→ Instructions to follow
Starting at the first line of the records below, reproduce every line up to and including the line with "This screenshot has height=541, width=731.", but leave out all pictures.

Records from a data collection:
▬▬▬▬▬▬▬▬▬▬
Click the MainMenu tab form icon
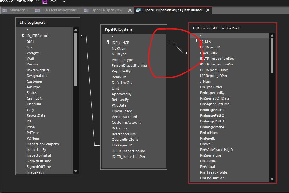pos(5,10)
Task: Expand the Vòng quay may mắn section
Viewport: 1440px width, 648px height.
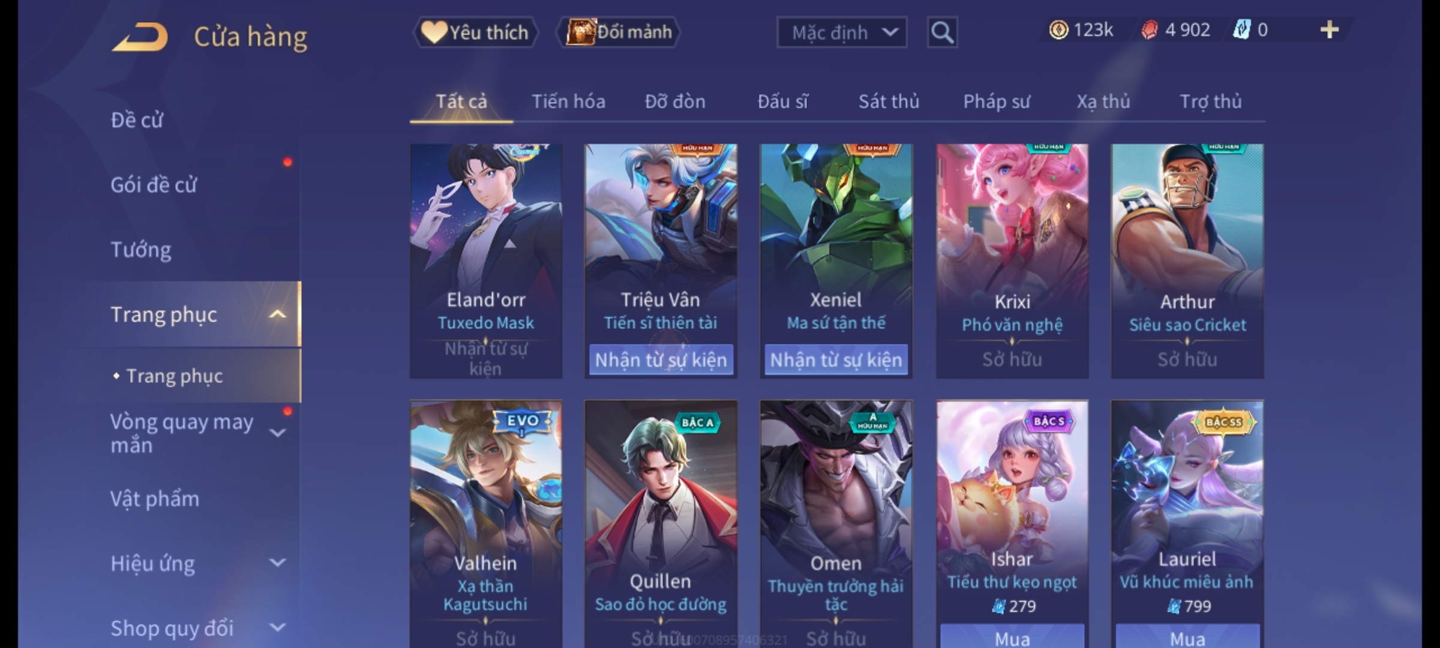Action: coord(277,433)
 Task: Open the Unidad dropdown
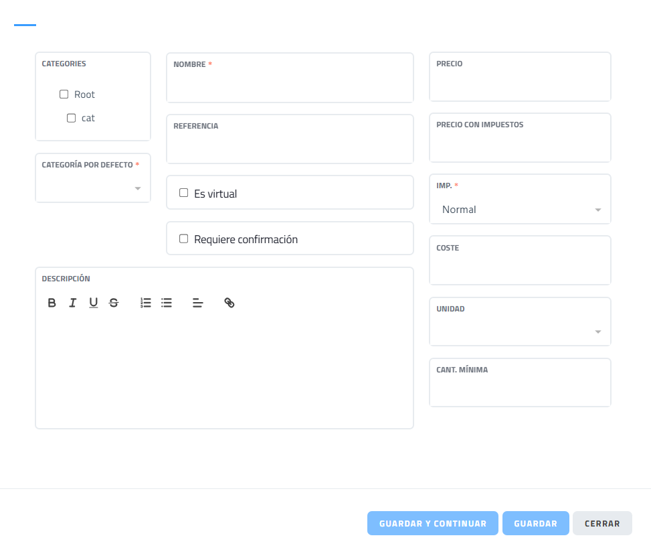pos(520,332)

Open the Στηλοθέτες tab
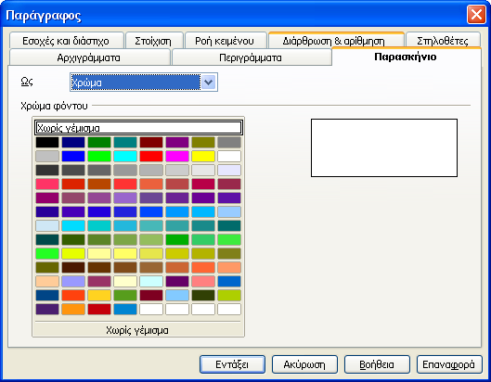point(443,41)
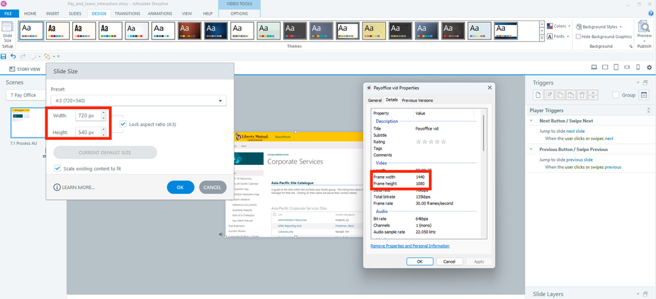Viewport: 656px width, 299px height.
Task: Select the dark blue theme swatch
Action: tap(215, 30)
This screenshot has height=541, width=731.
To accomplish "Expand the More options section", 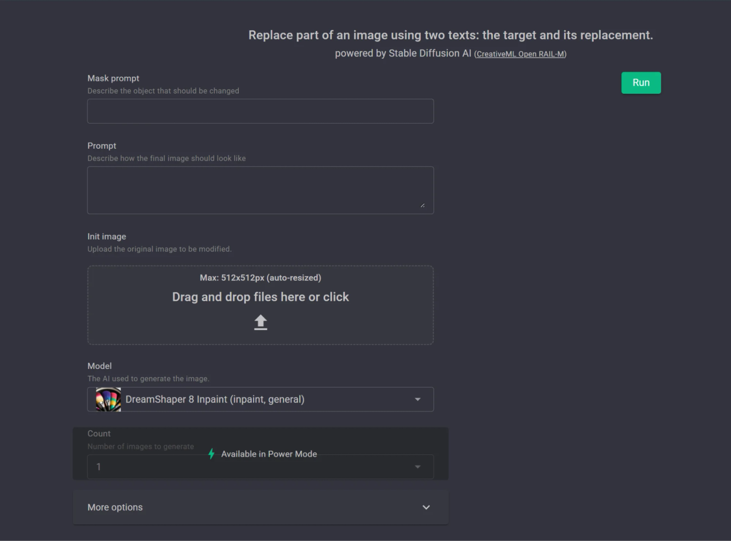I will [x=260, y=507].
▬▬▬▬▬▬▬▬▬▬
→ Task result
Click the MainMenu tab form icon
pos(5,10)
Task: Expand the Vòng quay may mắn section
Viewport: 1440px width, 648px height.
Action: coord(277,433)
 Task: Open the Unidad dropdown
pos(520,332)

Open the Στηλοθέτες tab
point(443,41)
Viewport: 656px width, 299px height.
Task: Select the dark blue theme swatch
Action: tap(215, 30)
This screenshot has height=541, width=731.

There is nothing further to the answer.